#### WHAT YOU NEED TO DO
An identical copy of every entry below is the required output.
[THE RECORDS — start]
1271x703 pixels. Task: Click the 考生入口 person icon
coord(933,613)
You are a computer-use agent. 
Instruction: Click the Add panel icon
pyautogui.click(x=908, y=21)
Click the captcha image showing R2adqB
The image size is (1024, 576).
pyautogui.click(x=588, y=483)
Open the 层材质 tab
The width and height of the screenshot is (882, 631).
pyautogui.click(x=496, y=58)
[THE RECORDS — finish]
#### ANSWER TO THIS PROBLEM
1271x703 pixels. Task: Click the 考生入口 person icon
coord(933,613)
You are a computer-use agent. 
Instruction: Click the Add panel icon
pyautogui.click(x=908, y=21)
Click the captcha image showing R2adqB
The image size is (1024, 576).
pyautogui.click(x=588, y=483)
Open the 层材质 tab
The width and height of the screenshot is (882, 631).
pyautogui.click(x=496, y=58)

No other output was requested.